Фикциональность и эстетичность – это два самостоятельных, независимых друг от друга отличительных признака художественного повествования. Но они сходным образом влияют на восприятие произведения. Как фикциональность, так и эстетичность обусловливают изоляцию произведения, снятие внешней референтности, ослабление непосредственного соотнесения с реальностью. В порядке компенсации оба эти свойства вызывают концентрацию внимания на самом произведении, на его структуре, на внутренней референтности. Под знаком фикциональности и эстетичности отношение вымышленного Наполеона к исторической личности с тем же именем, отношение внутрироманного мира к некоему историческому менталитету (соответствующему, впрочем, в романе «Война и мир» скорее 1860-м годам, когда роман писался, чем реальным наполеоновским временам) становится менее релевантным. Вместо внешних отношений текста к действительности в центре внимания находятся внутритекстовые отношения: с одной стороны, отношения между тематическими элементами, такими как персонажи, действия, ситуации, с другой стороны, между тематическими и формальными элементами.

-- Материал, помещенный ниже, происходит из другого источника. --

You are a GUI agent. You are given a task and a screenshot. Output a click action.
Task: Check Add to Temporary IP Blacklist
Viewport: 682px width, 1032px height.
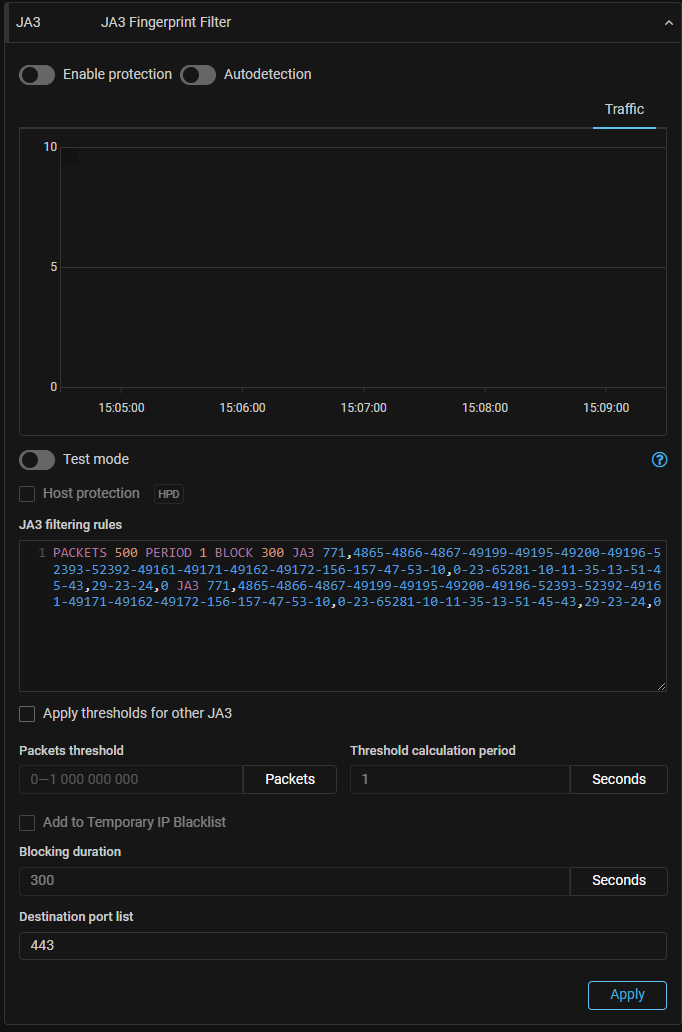click(x=28, y=822)
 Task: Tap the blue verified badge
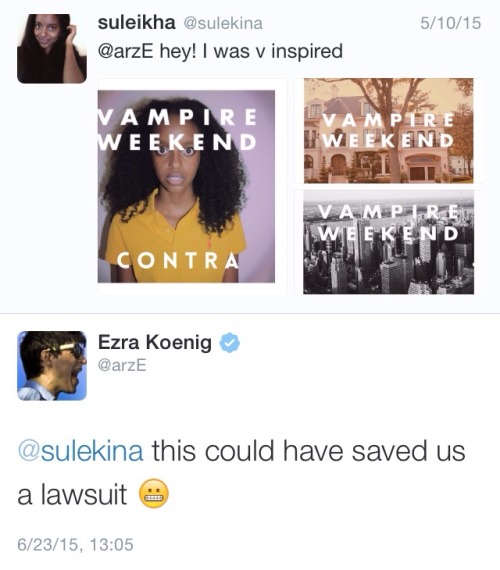point(229,342)
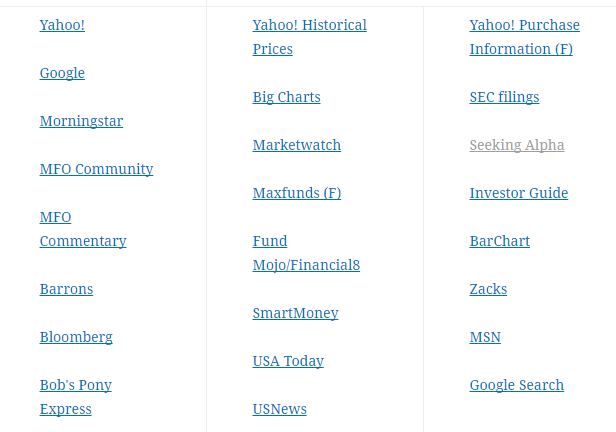This screenshot has width=616, height=432.
Task: Open MFO Community link
Action: coord(96,169)
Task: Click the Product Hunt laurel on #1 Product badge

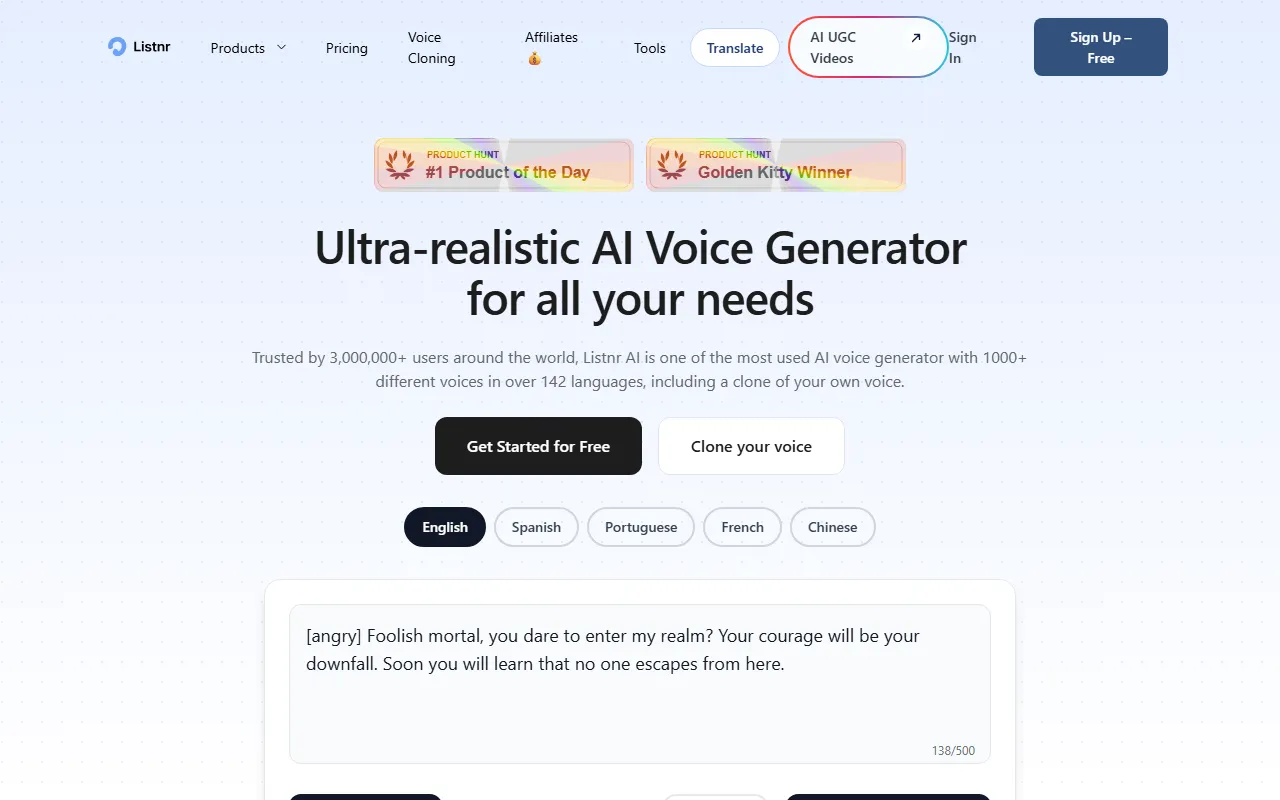Action: click(400, 165)
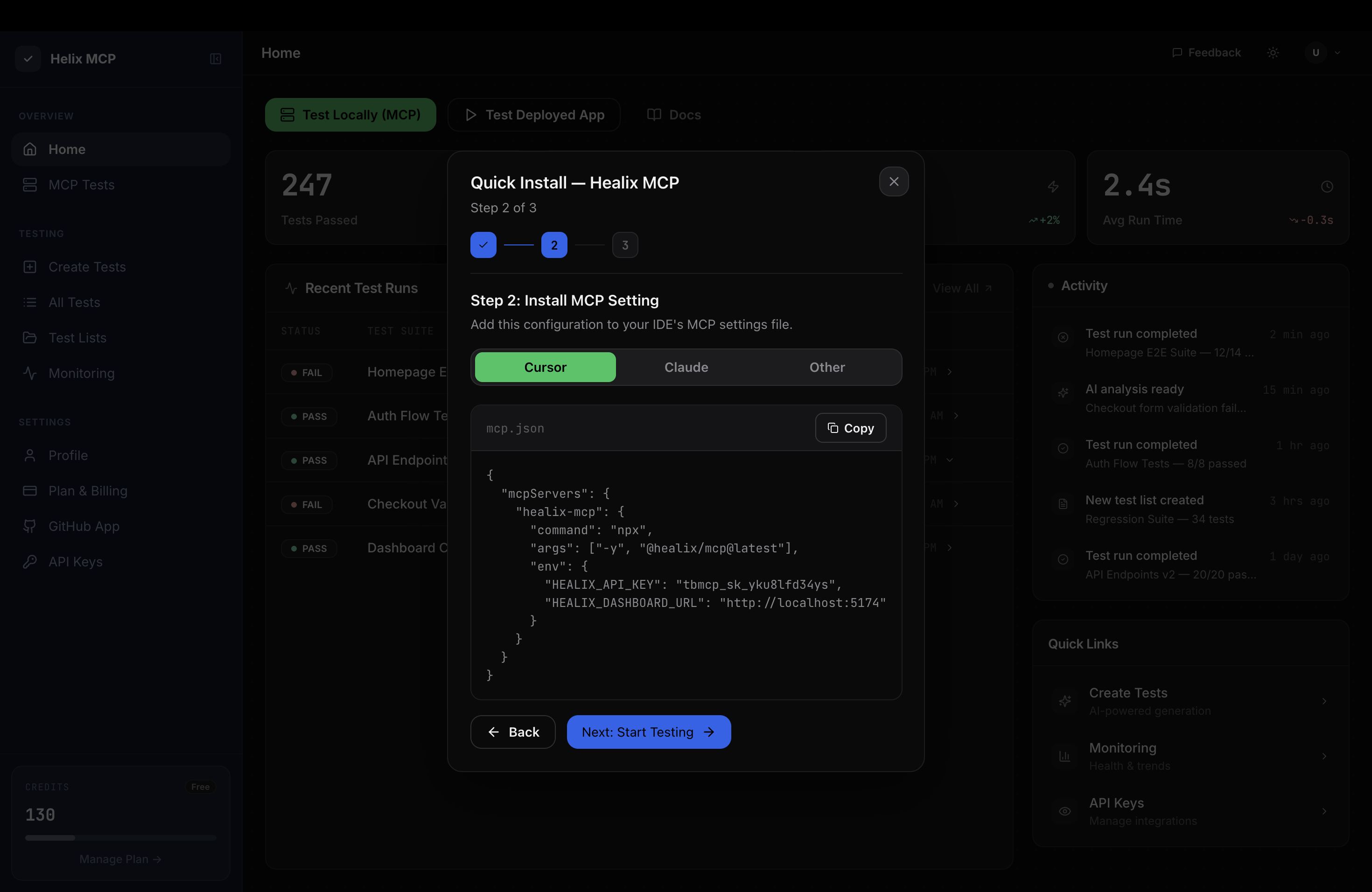Switch to the Claude configuration
The image size is (1372, 892).
[686, 367]
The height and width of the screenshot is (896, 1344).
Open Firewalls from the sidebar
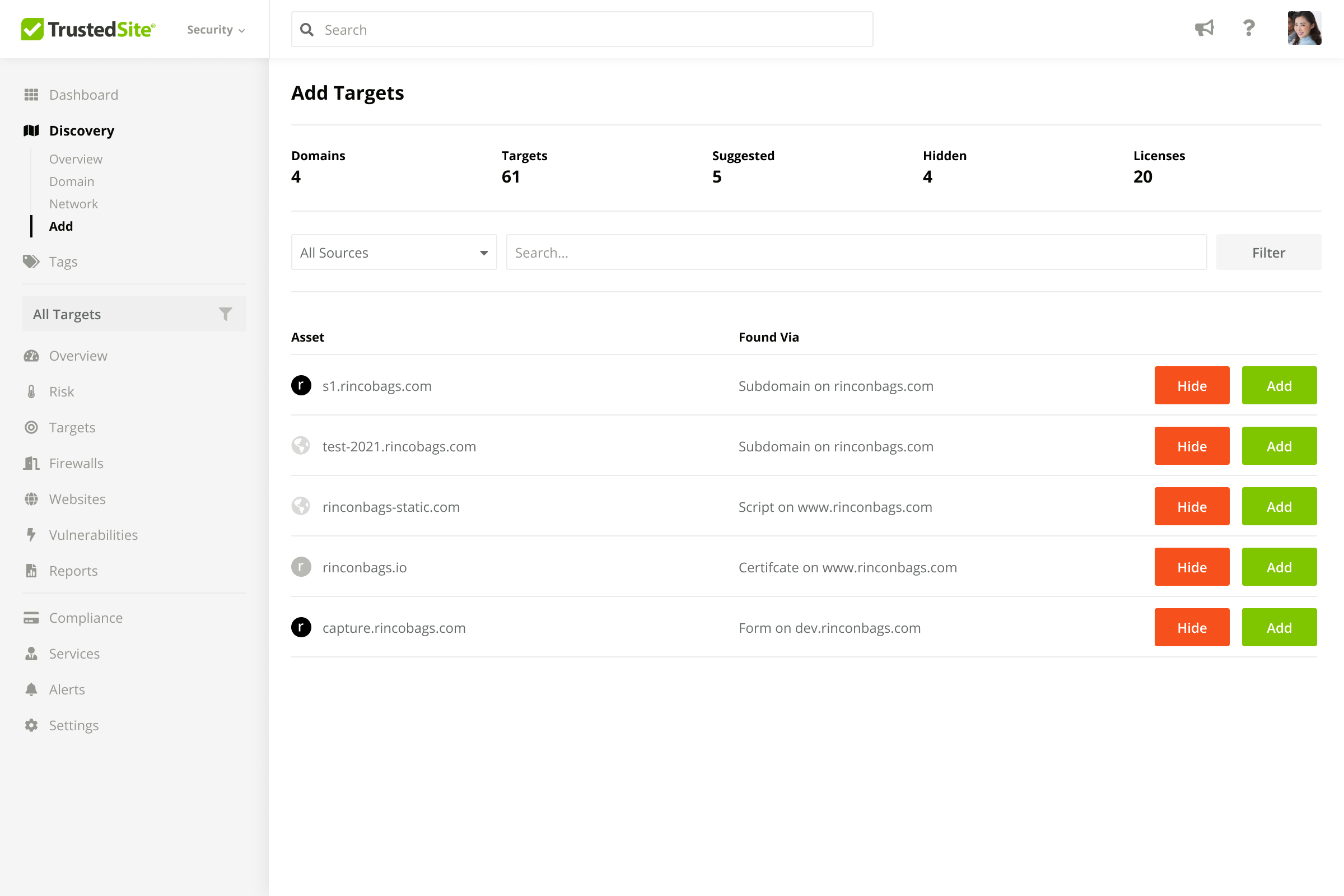76,464
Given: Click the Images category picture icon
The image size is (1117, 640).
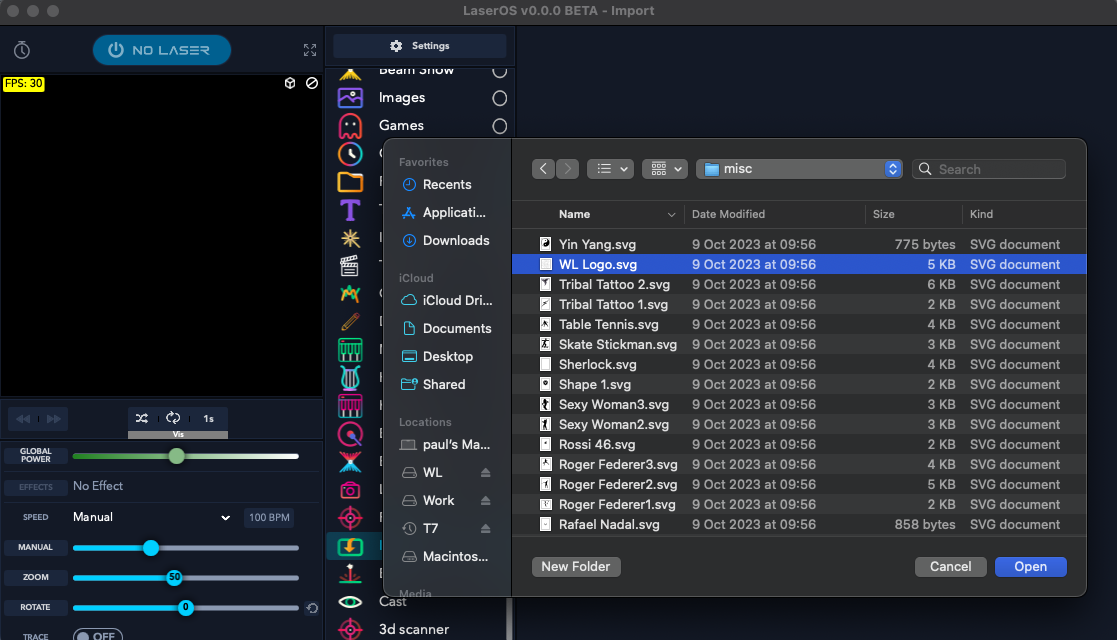Looking at the screenshot, I should coord(350,98).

Под действием фикциональности и эстетичности художественное повествование, однако, связи с внелитературной действительностью не теряет. Изменение отношения художественного произведения к действительности под влиянием эстетической функции чешский структуралист Ян Мукаржовский рассматривает на примере «поэтического обозначения» (poetické pojmenování):

Ослабление непосредственного отношения поэтического обозначения к действительности компенсируется тем, что художественное произведение как обозначение глобальное [pojmenování globální] завязывает отношения со всем жизненным опытом субъекта, как творящего, так и воспринимающего, в его совокупности [Мукаржовский 1938а: 60][51]

Как раз в силу того, что фикциональность и эстетичность ослабляют непосредственное отношение произведения к действительности и направляют внимание воспринимающего на внутреннюю референтность и на художественное построение повествования, они способствуют, в конечном счете, оживлению целостного отношения человека к действительности.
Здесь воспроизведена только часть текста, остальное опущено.